Claim Rejections - 35 USC § 112
The following is a quotation of 35 U.S.C. 112(b):
(b) CONCLUSION.—The specification shall conclude with one or more claims particularly pointing out and distinctly claiming the subject matter which the inventor or a joint inventor regards as the invention.
The following is a quotation of 35 U.S.C. 112 (pre-AIA ), second paragraph:
The specification shall conclude with one or more claims particularly pointing out and distinctly claiming the subject matter which the applicant regards as his invention.
Claims 30-43 are rejected under 35 U.S.C. 112(b) or 35 U.S.C. 112 (pre-AIA ), second paragraph, as being indefinite for failing to particularly point out and distinctly claim the subject matter which the inventor or a joint inventor (or for applications subject to pre-AIA 35 U.S.C. 112, the applicant), regards as the invention.
Claim 30 requires two or more polypeptides selected from the listed sequences.
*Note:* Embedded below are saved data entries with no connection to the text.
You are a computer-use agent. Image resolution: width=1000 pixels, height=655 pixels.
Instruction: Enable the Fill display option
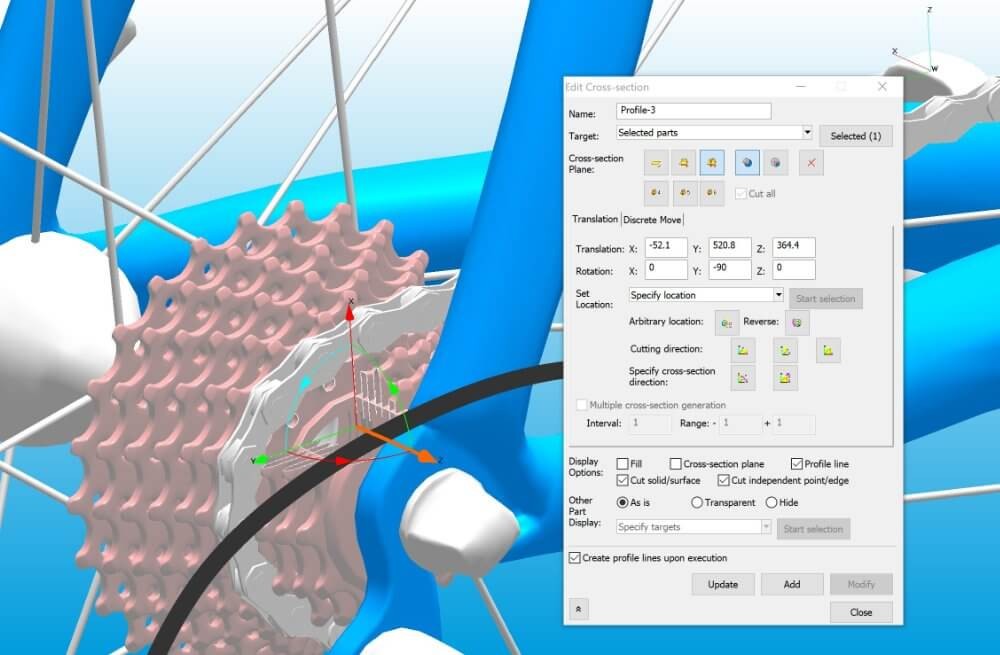(x=625, y=463)
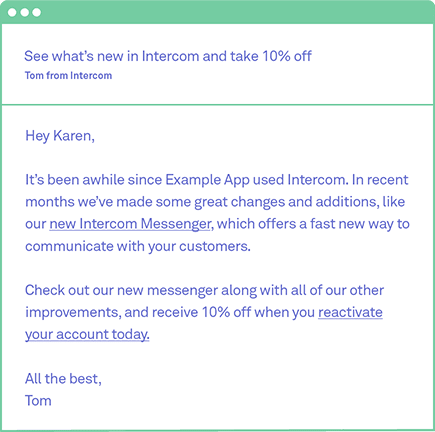
Task: Click the phrase great changes and additions
Action: click(x=287, y=202)
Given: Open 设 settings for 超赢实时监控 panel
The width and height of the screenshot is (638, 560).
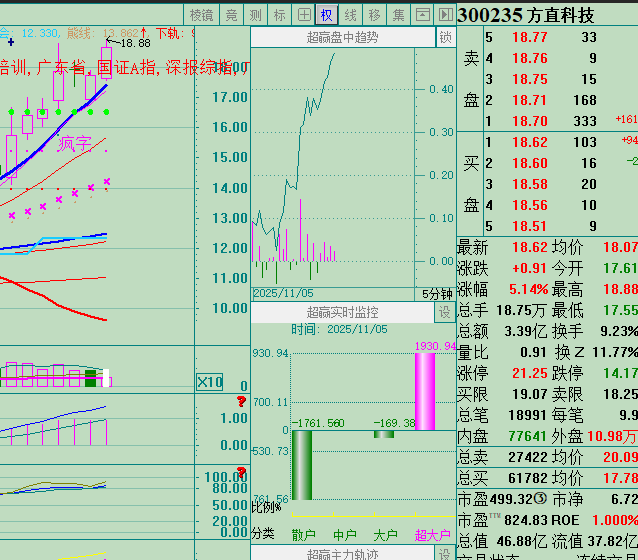Looking at the screenshot, I should pyautogui.click(x=444, y=313).
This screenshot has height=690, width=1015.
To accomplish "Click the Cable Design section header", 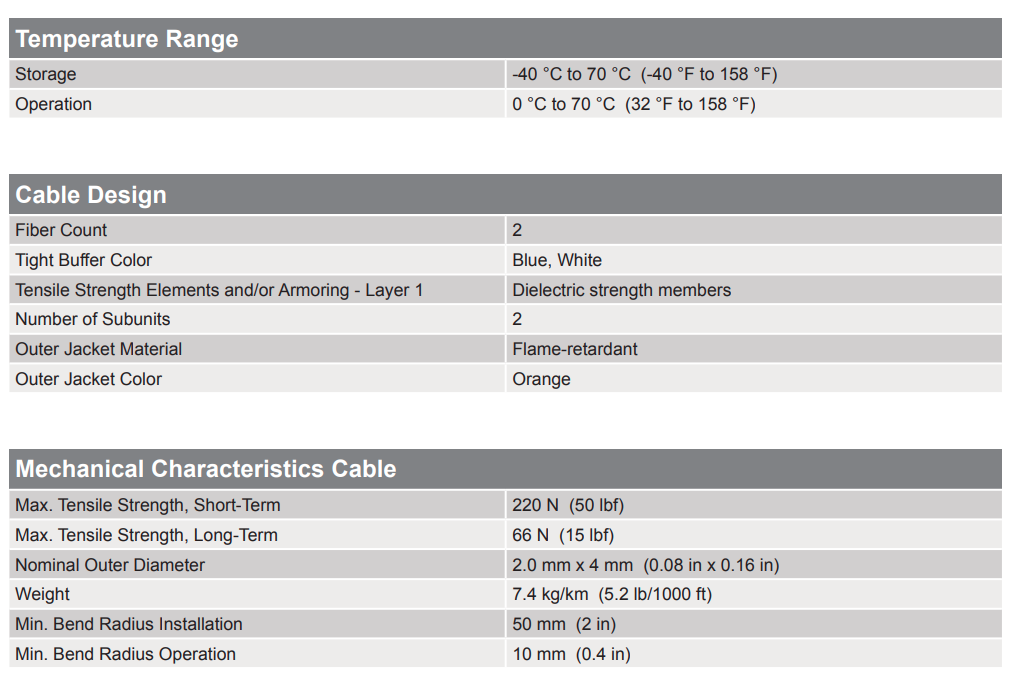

SEQ ID NO: 199 is listed twice. The claim is then unclear on whether a vector encoded 199 alone would fall within the metes and bounds of the claims.
For the purposes of prosecution the examiner has searched claim 30 and the depending claims as a vector comprising two or more polypeptides wherein the vector encodes SEQ ID NO: 199 with an additional sequence from the ones listed.
New Rejections Necessitated by Applicant Amendment of Claims.
Claim Rejections - 35 USC § 103
The following is a quotation of 35 U.S.C. 103 which forms the basis for all obviousness rejections set forth in this Office action:
A patent for a claimed invention may not be obtained, notwithstanding that the claimed invention is not identically disclosed as set forth in section 102, if the differences between the claimed invention and the prior art are such that the claimed invention as a whole would have been obvious before the effective filing date of the claimed invention to a person having ordinary skill in the art to which the claimed invention pertains. Patentability shall not be negated by the manner in which the invention was made.
The factual inquiries for establishing a background for determining obviousness under 35 U.S.C. 103 are summarized as follows:
1. Determining the scope and contents of the prior art.
2. Ascertaining the differences between the prior art and the claims at issue.
3. Resolving the level of ordinary skill in the pertinent art.
4. Considering objective evidence present in the application indicating obviousness or nonobviousness.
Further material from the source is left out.